La passione non conosce formati
L'assenza dei numeri uno del tennis attuale pesa indubbiamente come un macigno sulla competizione per i valori e il prestigio, ma non ha raffreddato l'entusiasmo dei tanti tifosi che in questi giorni hanno invaso Bologna. Tra parrucche variopinte, bandiere, cappellini da cowboy sono arrivati fin qui da tutte le parti d'Italia e d'Europa.
Come la ragazza romana, che è il terzo anno che si reca a Bologna per sostenere gli azzurri e, visto che finora è andata sempre bene, è convinta che porterà fortuna anche questa volta. O la signora spagnola, che segue la sua nazionale addirittura da quarant'anni e lo fa ovunque essa giochi.

Non mancano i bambini, anzi sono numerosissimi in questa edizione. Bambini come quelli delle famiglie arrivate da Praga, arrivati avvolti da bandiere per tifare Lehecka e Mensik, convinti che la loro nazionale abbia le carte in regola per vincere questa edizione.

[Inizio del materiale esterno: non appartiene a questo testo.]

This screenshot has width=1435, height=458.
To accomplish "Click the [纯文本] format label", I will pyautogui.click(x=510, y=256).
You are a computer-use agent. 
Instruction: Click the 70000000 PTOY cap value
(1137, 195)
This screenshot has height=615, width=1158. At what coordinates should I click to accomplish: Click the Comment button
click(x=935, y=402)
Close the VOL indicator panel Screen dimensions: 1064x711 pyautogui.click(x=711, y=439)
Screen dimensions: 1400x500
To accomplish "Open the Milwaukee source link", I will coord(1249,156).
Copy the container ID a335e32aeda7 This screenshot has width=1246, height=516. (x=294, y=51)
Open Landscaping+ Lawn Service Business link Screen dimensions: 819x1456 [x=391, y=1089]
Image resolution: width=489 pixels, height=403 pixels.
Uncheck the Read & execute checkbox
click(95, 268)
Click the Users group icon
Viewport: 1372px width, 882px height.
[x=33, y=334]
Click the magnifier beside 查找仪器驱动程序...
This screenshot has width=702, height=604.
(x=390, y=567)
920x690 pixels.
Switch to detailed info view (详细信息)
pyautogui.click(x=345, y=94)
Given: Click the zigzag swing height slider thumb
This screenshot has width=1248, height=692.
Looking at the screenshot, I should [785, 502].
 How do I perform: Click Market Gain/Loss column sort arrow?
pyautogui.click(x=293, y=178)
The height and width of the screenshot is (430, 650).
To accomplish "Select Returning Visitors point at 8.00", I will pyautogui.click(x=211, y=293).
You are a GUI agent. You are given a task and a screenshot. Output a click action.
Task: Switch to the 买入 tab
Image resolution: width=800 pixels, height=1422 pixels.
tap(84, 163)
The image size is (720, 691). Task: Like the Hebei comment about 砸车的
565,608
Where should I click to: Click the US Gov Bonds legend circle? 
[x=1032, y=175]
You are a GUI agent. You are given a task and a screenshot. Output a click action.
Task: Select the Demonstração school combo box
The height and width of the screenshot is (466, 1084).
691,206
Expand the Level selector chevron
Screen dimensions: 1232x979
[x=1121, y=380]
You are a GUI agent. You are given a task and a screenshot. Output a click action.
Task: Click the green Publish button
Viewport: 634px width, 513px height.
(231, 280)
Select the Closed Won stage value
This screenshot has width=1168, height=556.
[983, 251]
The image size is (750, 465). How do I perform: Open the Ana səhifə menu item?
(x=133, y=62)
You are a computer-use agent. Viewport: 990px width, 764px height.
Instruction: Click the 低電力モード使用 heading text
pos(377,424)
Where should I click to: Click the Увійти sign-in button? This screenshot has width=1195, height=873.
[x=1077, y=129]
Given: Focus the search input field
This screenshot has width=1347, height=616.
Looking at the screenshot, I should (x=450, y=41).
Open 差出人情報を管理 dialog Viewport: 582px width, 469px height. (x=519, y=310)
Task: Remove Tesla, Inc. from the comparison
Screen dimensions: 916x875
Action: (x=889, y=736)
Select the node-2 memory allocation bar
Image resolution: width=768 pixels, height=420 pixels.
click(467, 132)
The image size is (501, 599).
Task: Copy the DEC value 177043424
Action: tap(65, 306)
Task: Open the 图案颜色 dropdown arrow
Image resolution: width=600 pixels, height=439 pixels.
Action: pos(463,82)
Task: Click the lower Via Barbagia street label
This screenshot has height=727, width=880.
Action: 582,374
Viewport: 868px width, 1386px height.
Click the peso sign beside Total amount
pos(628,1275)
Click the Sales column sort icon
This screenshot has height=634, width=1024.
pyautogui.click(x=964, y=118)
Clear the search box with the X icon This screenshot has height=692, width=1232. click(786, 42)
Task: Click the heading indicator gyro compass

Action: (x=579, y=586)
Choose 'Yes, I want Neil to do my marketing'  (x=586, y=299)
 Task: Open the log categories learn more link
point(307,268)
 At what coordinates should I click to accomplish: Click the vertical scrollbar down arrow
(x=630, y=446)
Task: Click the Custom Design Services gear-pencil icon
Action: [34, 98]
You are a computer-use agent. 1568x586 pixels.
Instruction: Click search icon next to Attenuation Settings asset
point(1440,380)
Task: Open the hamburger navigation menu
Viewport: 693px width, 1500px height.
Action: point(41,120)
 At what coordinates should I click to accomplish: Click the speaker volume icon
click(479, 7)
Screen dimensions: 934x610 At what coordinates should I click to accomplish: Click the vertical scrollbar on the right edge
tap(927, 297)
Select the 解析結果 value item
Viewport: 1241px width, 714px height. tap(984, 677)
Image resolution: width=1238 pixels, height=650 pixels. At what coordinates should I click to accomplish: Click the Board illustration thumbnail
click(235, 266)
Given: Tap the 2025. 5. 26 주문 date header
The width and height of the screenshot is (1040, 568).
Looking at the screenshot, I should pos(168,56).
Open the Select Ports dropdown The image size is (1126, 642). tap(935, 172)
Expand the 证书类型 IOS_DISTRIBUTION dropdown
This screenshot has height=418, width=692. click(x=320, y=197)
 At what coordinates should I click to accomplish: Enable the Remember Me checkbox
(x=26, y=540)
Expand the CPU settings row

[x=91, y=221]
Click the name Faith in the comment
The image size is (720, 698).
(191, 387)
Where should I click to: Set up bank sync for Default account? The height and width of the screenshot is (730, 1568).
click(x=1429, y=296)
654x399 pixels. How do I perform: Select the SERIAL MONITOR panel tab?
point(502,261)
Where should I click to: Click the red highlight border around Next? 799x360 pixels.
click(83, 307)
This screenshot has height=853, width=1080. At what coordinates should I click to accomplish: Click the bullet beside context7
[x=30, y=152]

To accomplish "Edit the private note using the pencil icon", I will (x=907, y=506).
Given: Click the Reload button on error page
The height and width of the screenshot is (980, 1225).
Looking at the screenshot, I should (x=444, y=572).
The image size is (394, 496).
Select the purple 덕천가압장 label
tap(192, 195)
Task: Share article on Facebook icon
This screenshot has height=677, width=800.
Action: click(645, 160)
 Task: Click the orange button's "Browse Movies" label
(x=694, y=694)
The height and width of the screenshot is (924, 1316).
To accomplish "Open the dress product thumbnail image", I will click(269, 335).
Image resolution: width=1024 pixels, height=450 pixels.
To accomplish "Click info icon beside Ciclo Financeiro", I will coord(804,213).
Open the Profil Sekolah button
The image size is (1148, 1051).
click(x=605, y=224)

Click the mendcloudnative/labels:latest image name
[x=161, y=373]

Entusiasmo. Tanto entusiasmo.
In attesa di trovare un formato che soddisfi un po' tutti quanti e attragga ancora i campionissimi a partecipare, bisognerà ripartire da qui: da questa gente e dall'amore viscerale per questo storico torneo tennistico. Ancora forte, fortissimo, nonostante un prestigio calante. Alla fine, dopotutto, che piaccia a loro è ciò che più conta.